From what little I've seen of Proof's barrels in the field, they make decent barrels. But $900-ish for the carbon wrapped barrels? W..T..F.. Their all-steel barrels are closer to $400. That carbon wrapped barrel won't make you shot any better and won't last any longer before the throat erosion toasts it. Sure, the carbon barrel is lighter. But you bought an RPR -- not a hunting rifle, which will be humped up and down mountains in Alaska. Your rifle will be carried from your trunk to your shooting line.
Barrels from Bartlein, Krieger, Hawk Hill, Broughton, Brux, Lilja, and others go for $350-ish.
I believe your RPR is chambered in 308. After 4k, 6k, or whatever number of rounds down the tube that make it toast -- replace it with a traditional steel barrel.
fritz - don't be a fun snatcher! You had an opportunity to spend some of cmr076's dollars.
Everyone knows that when you show up at the range with an RPR at this point that it's old news, but, an RPR with a Proof barrel--now that is truly interesting.
In all seriousness, shoot the barrel you get with the rifle first. Seems like there are good ones and really good ones on the factory RPRs.
Quality custom actions cost $1300 to $1500 these days. In steel/precision matches, such actions will generally be mated with barrels made by the companies I listed a couple of posts up. In other words, a $1300 to $1500 action with a $350-ish barrel.
I don't know if Ruger sells an RPR action on its own. Given the cost of the whole rifle, I suspect the action alone wouldn't go for any more than $500 to $600. A $350-$400 all-steel barrel on such an action will be fairly normal. A $900 carbon-wrapped barrel on a value-line action would be....different.

:::

■ What you will do ■
Reproduce word for word the stretch of the rifle barrel discussion from "Everyone knows that" through "a $350-ish barrel.".

:::

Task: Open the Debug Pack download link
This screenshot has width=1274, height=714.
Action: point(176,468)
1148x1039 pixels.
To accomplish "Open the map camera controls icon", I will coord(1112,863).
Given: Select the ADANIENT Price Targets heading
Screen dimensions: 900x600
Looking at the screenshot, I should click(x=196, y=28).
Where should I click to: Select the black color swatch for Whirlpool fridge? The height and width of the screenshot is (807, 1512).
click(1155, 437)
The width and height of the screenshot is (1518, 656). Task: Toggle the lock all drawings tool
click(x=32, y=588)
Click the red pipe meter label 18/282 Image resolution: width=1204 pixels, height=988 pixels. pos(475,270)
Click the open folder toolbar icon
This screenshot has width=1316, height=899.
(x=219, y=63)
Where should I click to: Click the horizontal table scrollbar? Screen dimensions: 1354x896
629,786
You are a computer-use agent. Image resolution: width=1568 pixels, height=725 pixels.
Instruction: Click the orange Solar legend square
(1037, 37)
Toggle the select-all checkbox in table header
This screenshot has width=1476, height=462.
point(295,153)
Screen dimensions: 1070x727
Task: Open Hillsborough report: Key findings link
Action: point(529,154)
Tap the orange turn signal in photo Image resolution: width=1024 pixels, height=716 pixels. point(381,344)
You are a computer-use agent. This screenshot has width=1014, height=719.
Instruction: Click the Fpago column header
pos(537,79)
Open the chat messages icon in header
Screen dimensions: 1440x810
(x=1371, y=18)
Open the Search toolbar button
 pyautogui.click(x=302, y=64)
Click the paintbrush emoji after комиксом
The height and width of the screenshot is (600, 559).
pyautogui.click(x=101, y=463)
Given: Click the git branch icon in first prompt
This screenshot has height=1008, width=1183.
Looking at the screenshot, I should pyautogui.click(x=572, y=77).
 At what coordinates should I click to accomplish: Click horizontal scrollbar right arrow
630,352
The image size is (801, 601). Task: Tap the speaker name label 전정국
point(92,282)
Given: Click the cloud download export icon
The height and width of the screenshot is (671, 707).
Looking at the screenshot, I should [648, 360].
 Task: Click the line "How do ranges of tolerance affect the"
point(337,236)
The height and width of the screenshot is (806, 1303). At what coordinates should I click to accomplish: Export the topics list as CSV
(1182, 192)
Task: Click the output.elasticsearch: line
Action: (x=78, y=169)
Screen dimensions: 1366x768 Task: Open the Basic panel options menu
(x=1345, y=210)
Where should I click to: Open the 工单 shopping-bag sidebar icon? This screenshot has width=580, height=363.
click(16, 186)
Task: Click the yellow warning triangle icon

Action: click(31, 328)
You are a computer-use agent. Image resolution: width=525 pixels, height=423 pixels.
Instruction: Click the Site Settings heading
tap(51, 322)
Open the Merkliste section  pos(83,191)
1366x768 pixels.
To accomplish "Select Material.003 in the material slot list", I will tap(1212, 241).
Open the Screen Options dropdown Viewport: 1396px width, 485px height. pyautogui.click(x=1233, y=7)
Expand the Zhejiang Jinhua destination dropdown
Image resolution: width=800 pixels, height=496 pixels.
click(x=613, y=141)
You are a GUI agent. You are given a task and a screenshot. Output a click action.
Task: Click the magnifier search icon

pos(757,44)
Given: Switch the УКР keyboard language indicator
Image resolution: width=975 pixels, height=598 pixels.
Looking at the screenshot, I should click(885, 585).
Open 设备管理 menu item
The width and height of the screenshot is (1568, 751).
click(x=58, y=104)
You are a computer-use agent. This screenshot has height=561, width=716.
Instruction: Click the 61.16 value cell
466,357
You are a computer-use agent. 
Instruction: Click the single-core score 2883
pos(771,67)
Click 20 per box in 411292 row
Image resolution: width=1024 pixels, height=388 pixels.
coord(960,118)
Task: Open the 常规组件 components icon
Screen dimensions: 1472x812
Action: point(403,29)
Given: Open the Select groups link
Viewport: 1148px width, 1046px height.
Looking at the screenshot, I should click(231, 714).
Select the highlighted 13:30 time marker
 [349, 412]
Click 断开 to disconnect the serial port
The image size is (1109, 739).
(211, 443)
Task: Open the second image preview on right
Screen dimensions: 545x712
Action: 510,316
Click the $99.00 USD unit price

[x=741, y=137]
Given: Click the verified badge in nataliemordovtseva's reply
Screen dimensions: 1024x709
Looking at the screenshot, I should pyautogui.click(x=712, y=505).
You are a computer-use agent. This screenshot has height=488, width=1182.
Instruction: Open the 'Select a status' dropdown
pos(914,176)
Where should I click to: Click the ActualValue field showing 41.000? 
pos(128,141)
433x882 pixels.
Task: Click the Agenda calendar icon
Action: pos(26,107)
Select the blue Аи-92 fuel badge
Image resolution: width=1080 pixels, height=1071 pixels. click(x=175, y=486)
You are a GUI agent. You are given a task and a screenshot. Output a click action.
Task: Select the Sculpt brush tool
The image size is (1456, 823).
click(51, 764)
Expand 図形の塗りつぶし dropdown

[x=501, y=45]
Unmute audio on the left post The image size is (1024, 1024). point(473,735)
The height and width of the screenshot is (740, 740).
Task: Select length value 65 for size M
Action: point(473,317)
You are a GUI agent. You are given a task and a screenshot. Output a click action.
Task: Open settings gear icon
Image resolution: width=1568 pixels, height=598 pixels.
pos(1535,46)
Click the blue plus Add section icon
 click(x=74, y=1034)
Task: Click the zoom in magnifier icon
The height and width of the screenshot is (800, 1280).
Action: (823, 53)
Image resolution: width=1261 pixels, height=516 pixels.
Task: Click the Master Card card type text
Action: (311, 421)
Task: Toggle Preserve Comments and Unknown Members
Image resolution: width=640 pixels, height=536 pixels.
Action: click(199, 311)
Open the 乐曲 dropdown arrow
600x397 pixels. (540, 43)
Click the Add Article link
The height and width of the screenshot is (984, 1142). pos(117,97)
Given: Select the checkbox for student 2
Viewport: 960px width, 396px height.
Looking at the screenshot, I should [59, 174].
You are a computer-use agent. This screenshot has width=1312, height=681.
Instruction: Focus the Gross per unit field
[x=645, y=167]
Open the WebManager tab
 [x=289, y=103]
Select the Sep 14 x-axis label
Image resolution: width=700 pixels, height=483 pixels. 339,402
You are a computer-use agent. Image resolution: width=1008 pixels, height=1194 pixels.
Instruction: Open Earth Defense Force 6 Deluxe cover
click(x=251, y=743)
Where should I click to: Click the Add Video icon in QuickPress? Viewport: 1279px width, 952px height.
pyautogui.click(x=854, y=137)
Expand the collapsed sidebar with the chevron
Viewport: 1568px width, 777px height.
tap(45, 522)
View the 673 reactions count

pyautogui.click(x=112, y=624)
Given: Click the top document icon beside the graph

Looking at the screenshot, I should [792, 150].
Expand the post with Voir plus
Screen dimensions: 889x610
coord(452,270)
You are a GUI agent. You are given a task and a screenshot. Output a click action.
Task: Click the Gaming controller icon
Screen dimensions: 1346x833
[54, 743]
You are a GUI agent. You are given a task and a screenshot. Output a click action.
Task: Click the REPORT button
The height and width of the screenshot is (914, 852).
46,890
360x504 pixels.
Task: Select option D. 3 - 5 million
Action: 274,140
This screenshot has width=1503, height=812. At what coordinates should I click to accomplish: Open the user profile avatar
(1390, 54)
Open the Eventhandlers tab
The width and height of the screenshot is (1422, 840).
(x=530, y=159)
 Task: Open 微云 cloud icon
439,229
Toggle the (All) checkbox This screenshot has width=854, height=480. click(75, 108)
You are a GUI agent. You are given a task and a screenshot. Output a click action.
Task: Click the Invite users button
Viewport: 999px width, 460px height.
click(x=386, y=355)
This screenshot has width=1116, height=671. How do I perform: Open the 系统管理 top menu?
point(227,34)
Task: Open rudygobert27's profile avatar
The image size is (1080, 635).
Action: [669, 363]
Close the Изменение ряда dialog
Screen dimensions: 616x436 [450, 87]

:::

■ Response ■
Everyone knows that when you show up at the range with an RPR at this point that it's old news, but, an RPR with a Proof barrel--now that is truly interesting.
In all seriousness, shoot the barrel you get with the rifle first. Seems like there are good ones and really good ones on the factory RPRs.
Quality custom actions cost $1300 to $1500 these days. In steel/precision matches, such actions will generally be mated with barrels made by the companies I listed a couple of posts up. In other words, a $1300 to $1500 action with a $350-ish barrel.